— Start —
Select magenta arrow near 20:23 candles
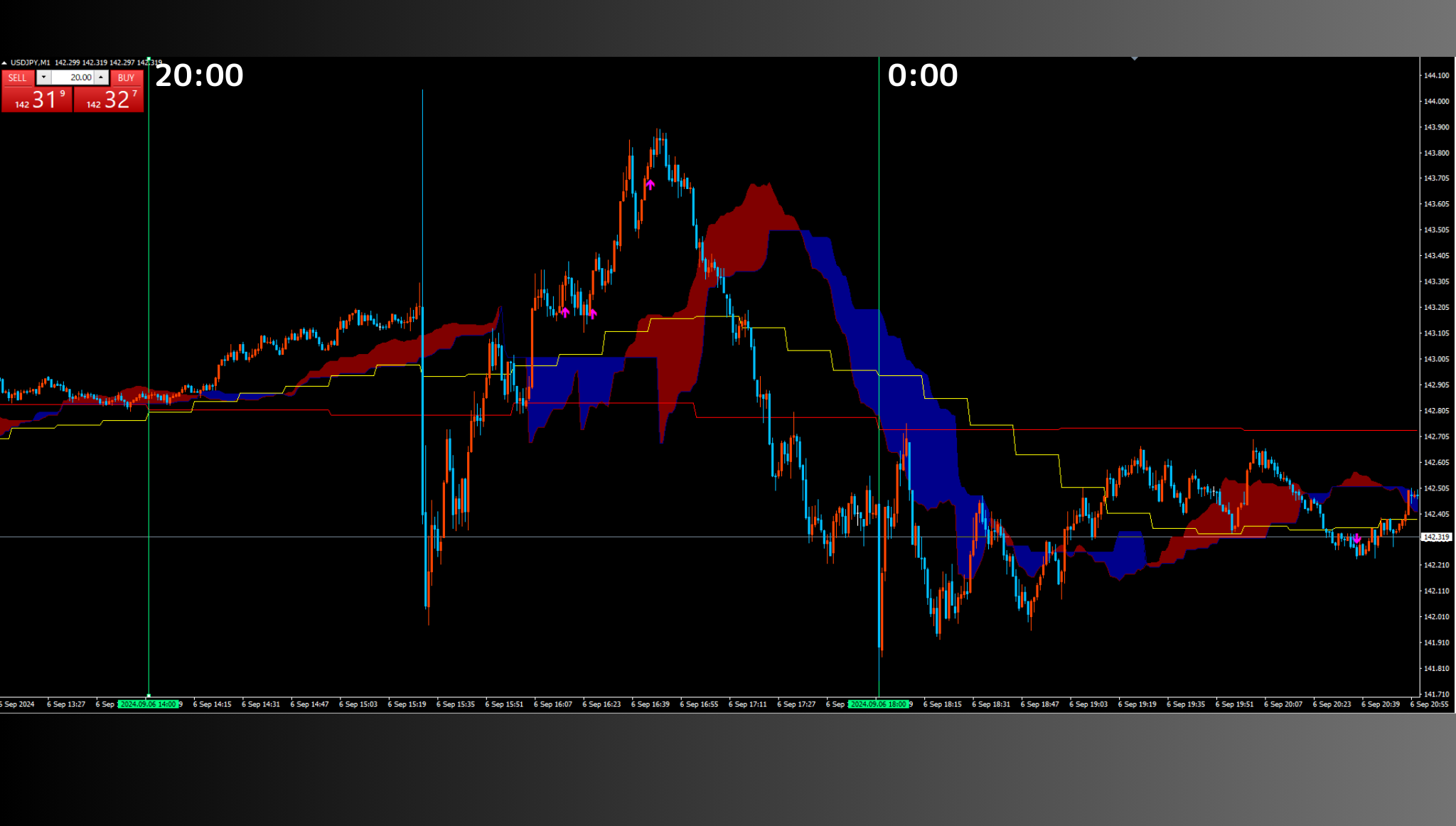The height and width of the screenshot is (826, 1456). pyautogui.click(x=1356, y=539)
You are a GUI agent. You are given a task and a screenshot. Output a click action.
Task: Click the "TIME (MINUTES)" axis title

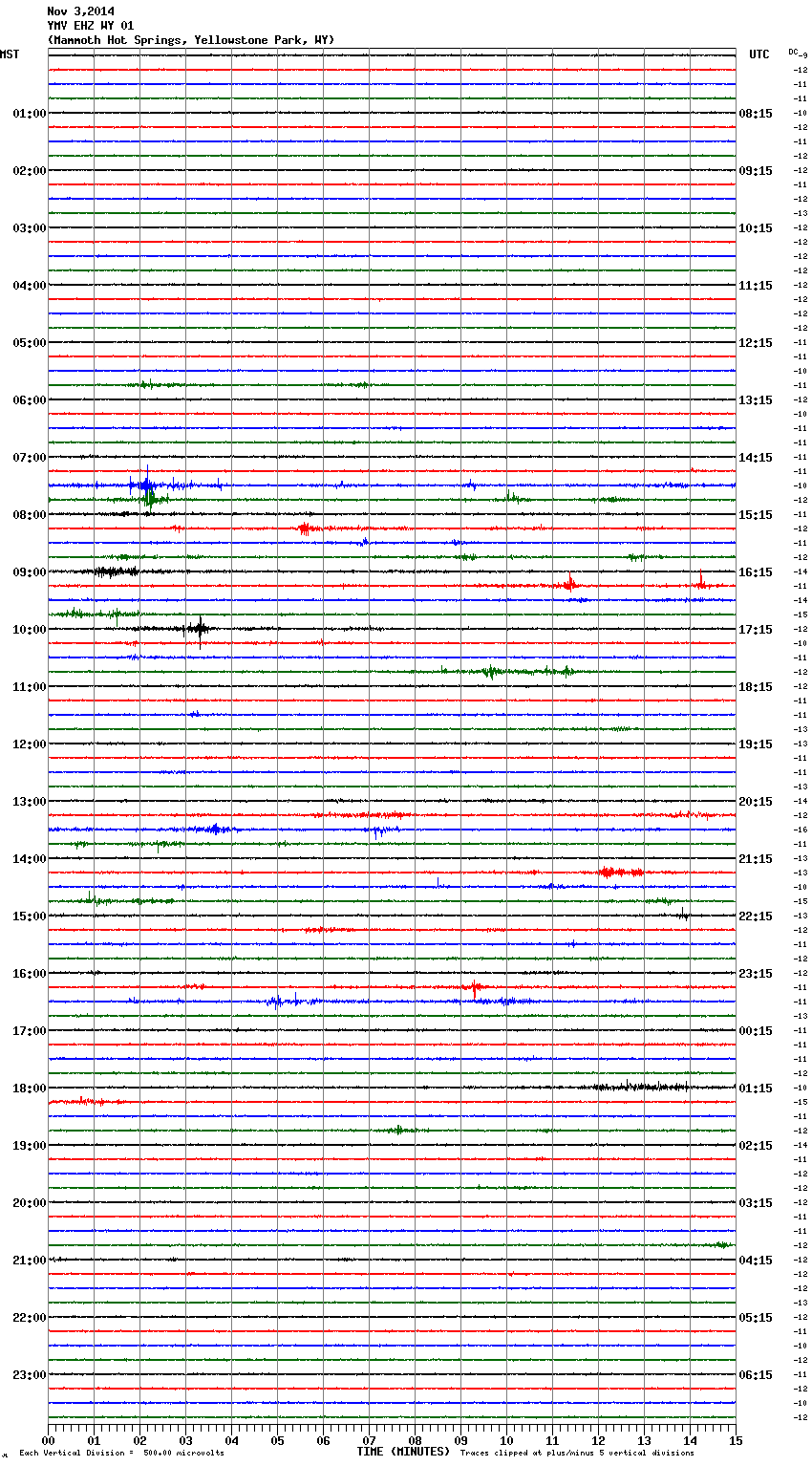(403, 1452)
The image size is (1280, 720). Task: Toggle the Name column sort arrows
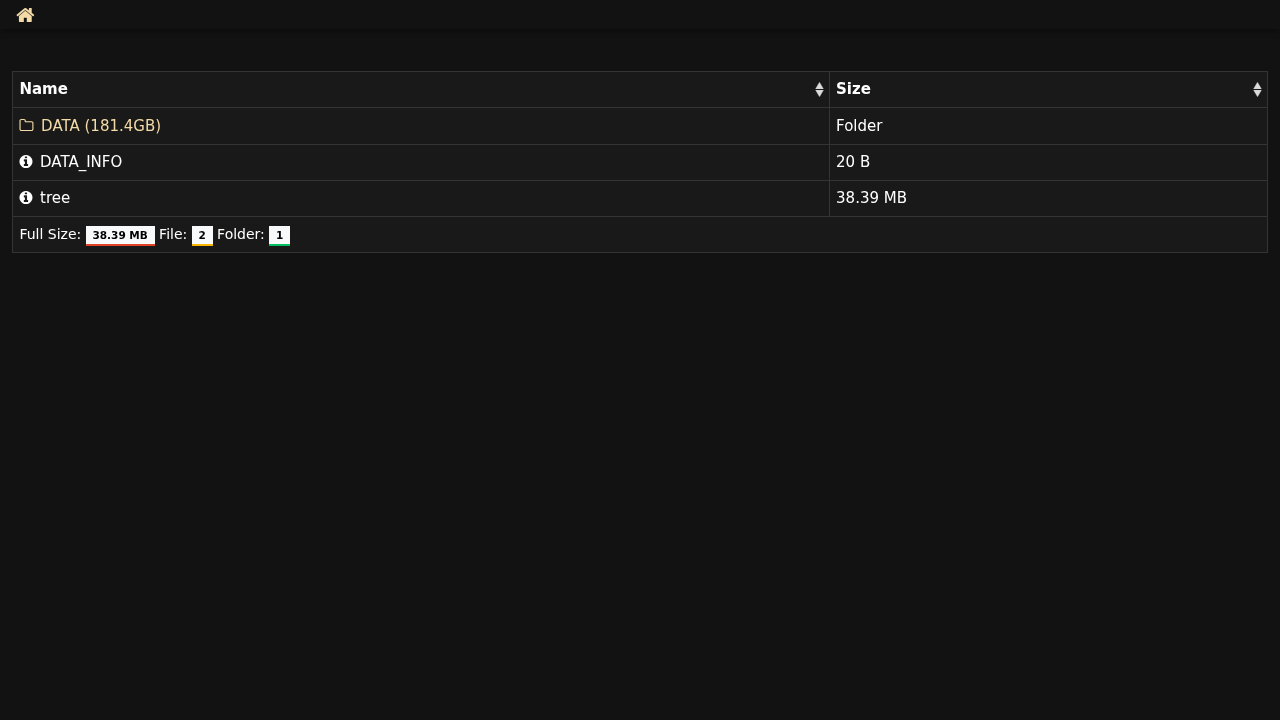click(x=819, y=90)
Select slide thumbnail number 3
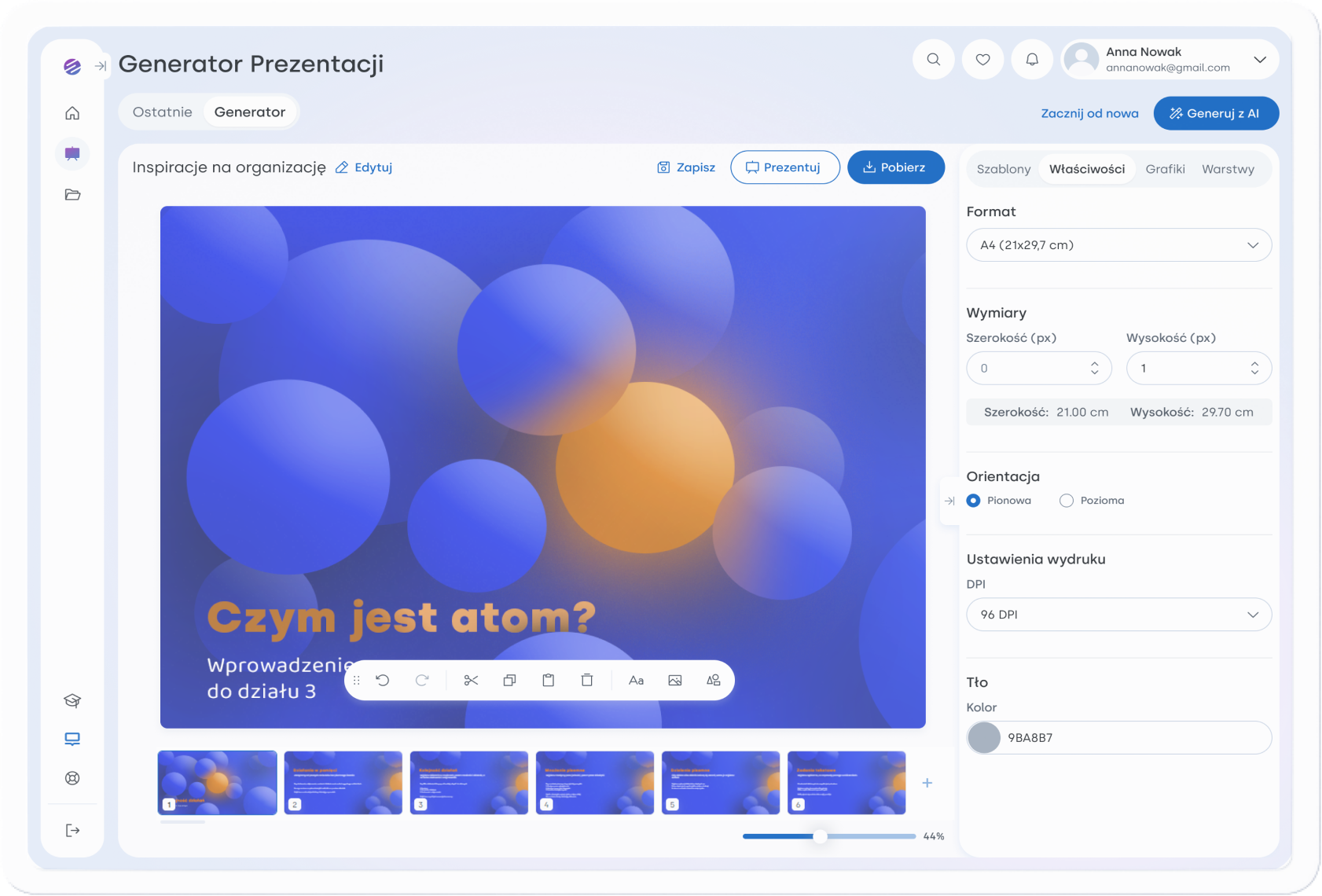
— End —
**Exercise details:** How many lines in the rows above contain the word "Select"? Case counts. Reply with the number alone.

**The output:** 2